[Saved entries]
------------------------------------------------------------

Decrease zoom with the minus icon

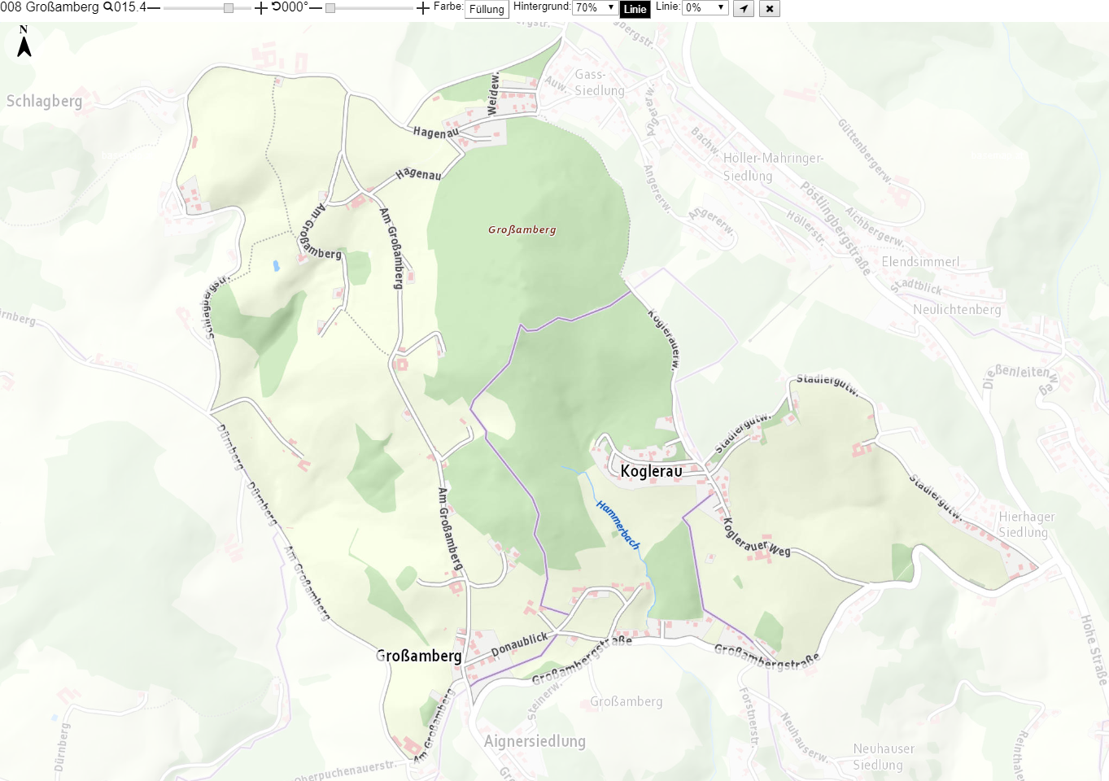(154, 7)
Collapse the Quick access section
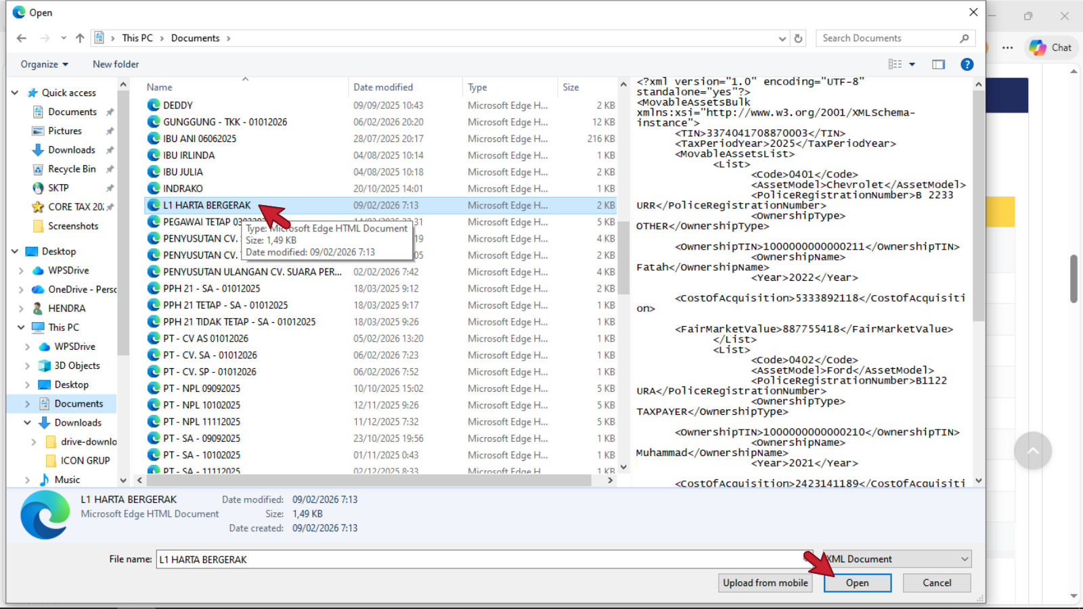 (15, 93)
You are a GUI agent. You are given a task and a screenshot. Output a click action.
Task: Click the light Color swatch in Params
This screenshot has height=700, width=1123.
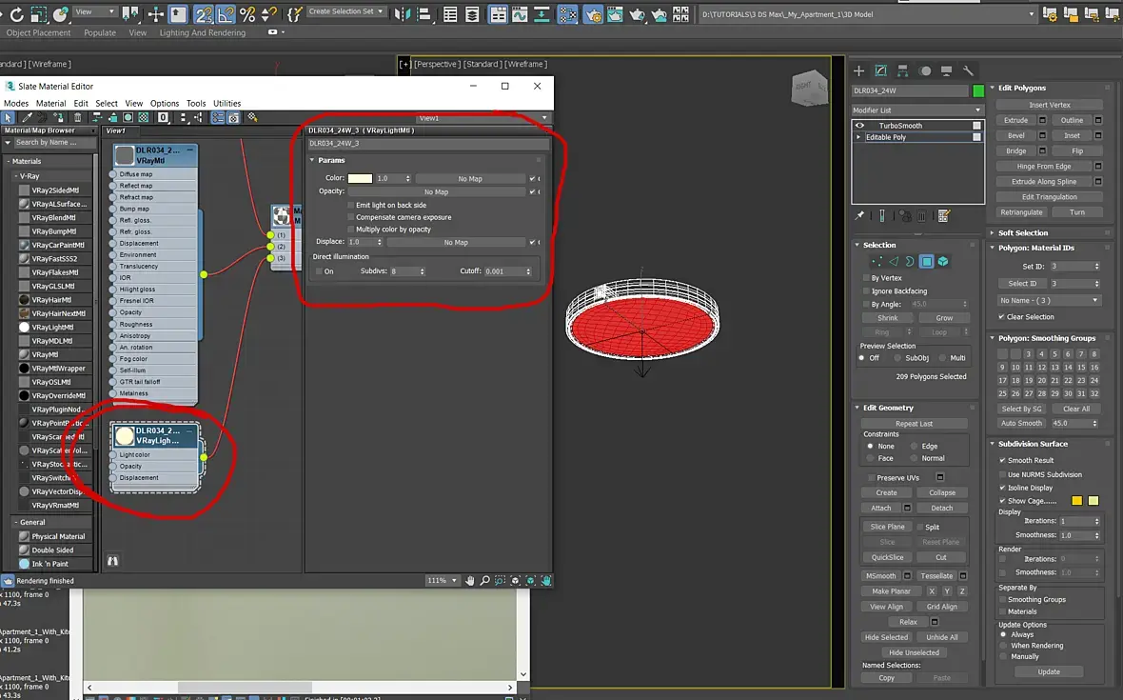click(x=360, y=178)
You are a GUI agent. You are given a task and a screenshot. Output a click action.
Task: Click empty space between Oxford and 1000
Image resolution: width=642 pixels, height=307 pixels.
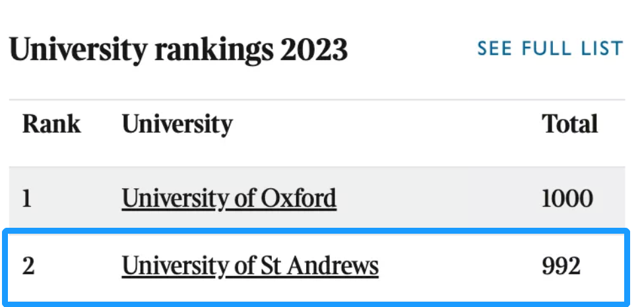(438, 199)
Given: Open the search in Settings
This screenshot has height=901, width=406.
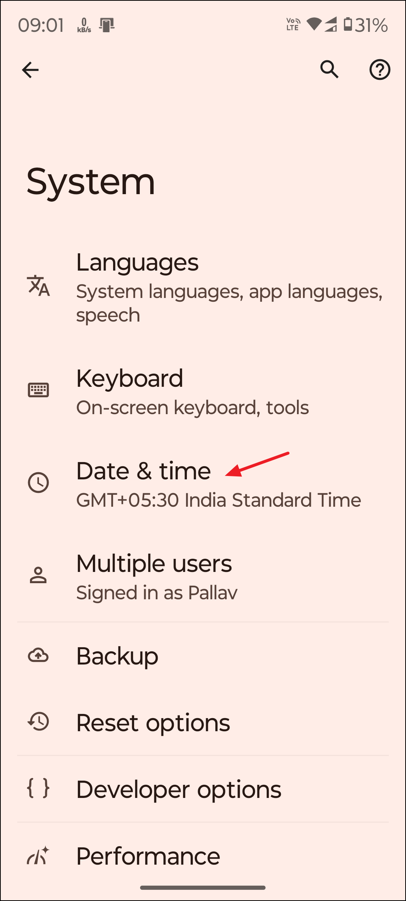Looking at the screenshot, I should point(330,69).
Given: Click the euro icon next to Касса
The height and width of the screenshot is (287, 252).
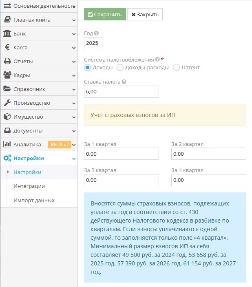Looking at the screenshot, I should 7,48.
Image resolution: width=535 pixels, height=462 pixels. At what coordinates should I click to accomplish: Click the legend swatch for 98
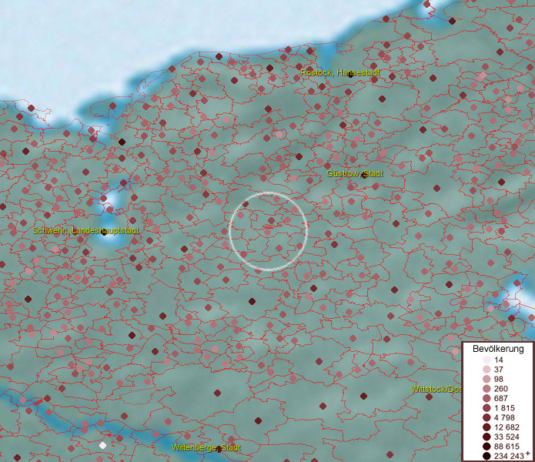(x=486, y=380)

------------------------------------------------------------

### What is needed
The records above must be retyped exactly. Please omit the pictures.

### Task output
Decrease zoom with the minus icon

(154, 7)
Collapse the Quick access section
 (15, 93)
You are a GUI agent. You are given a task and a screenshot. Output a click action.
Task: Click the light Color swatch in Params
This screenshot has height=700, width=1123.
click(x=360, y=178)
You are a GUI agent. You are given a task and a screenshot. Output a click action.
Task: Click empty space between Oxford and 1000
Image resolution: width=642 pixels, height=307 pixels.
(438, 199)
Given: Open the search in Settings
This screenshot has height=901, width=406.
Looking at the screenshot, I should point(330,69).
Given: Click the euro icon next to Касса
The height and width of the screenshot is (287, 252).
Looking at the screenshot, I should 7,48.
Image resolution: width=535 pixels, height=462 pixels. At what coordinates should I click to accomplish: Click the legend swatch for 98
(x=486, y=380)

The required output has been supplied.